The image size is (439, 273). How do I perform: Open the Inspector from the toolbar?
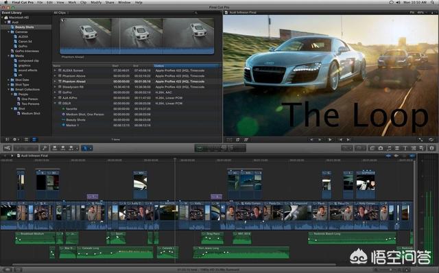point(431,148)
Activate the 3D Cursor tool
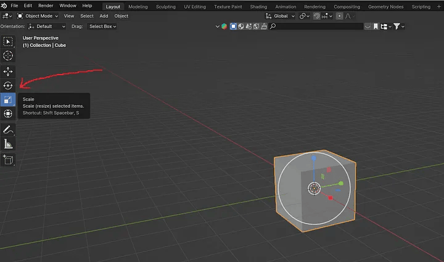The image size is (444, 262). (8, 56)
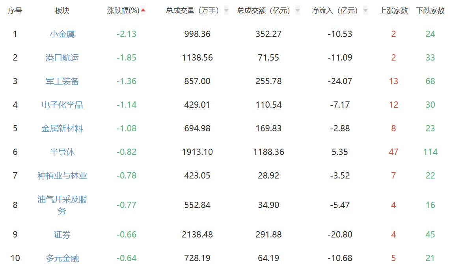Click the 下跌家数 column header
The width and height of the screenshot is (451, 265).
(x=430, y=11)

========================

- Task requirements -
Reproduce the material above word for word, leaving out the pictures.

- Response -
The image size is (439, 273). How do I perform: Open the Inspector from the toolbar?
point(431,148)
Activate the 3D Cursor tool
The image size is (444, 262). (8, 56)
Click the 下跌家数 column header
The width and height of the screenshot is (451, 265).
(x=430, y=11)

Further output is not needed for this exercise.